■ To do: Tell me how many lines of the entries below include the string "logo", and give only the number.

[[ The records, beginning ]]

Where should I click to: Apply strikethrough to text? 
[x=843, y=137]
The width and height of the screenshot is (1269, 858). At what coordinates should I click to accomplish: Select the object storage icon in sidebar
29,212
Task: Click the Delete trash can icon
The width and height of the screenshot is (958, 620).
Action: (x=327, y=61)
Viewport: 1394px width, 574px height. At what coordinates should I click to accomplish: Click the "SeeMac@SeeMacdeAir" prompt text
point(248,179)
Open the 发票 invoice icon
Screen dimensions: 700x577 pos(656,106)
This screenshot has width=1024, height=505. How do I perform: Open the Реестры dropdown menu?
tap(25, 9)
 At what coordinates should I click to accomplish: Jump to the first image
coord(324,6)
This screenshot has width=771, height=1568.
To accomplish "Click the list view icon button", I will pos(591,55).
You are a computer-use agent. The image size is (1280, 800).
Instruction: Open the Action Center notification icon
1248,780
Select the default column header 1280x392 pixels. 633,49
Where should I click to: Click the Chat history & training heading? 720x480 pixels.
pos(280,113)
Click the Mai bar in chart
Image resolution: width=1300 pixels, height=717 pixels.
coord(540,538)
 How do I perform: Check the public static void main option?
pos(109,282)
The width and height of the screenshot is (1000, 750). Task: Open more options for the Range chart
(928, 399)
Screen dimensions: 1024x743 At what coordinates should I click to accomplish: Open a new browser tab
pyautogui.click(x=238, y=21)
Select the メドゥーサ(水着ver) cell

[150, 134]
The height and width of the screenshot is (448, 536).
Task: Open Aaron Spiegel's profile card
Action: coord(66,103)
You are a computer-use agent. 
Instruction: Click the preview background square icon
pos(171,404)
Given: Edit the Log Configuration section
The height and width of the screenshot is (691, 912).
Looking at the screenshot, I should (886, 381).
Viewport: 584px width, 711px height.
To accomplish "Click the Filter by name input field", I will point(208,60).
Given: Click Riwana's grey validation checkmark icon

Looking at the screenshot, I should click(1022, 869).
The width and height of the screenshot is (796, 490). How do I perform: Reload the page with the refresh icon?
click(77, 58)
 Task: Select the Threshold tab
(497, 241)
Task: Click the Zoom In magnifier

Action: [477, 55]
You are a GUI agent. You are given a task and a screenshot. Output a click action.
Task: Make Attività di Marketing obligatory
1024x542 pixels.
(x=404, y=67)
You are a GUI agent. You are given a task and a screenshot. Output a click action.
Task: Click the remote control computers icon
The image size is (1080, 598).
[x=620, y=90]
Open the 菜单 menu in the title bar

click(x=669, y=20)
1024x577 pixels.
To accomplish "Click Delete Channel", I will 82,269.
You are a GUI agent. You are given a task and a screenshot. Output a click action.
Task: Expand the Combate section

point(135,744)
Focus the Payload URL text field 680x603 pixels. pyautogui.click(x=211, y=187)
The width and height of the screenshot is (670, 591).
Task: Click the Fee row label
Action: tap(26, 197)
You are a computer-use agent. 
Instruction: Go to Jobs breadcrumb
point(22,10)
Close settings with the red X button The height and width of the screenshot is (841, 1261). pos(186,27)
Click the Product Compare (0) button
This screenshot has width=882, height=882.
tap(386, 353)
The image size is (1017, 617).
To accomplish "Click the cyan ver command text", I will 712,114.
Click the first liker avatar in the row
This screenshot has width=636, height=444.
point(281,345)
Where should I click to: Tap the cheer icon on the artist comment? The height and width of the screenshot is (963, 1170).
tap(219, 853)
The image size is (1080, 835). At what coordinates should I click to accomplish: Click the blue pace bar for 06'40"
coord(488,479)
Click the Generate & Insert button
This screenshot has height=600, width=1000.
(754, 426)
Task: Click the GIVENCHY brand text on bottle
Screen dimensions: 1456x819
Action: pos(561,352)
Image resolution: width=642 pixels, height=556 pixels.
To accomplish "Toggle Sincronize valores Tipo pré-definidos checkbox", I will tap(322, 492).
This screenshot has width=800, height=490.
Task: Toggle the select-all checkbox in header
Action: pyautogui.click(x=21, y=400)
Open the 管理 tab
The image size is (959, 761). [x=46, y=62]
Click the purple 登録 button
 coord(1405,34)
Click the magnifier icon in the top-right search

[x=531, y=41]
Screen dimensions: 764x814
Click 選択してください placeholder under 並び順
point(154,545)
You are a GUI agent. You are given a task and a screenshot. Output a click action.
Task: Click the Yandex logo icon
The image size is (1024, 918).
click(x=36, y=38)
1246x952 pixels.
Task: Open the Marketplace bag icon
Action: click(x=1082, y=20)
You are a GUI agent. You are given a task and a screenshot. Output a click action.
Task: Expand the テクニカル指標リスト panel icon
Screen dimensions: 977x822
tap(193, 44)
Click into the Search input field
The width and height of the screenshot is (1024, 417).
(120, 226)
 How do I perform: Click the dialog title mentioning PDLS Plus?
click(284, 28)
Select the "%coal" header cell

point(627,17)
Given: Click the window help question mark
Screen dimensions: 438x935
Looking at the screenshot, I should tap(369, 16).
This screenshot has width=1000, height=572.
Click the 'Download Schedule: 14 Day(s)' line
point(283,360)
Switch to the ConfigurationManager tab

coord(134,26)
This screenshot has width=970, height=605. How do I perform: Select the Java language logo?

[[ The records, end ]]

■ Output: 2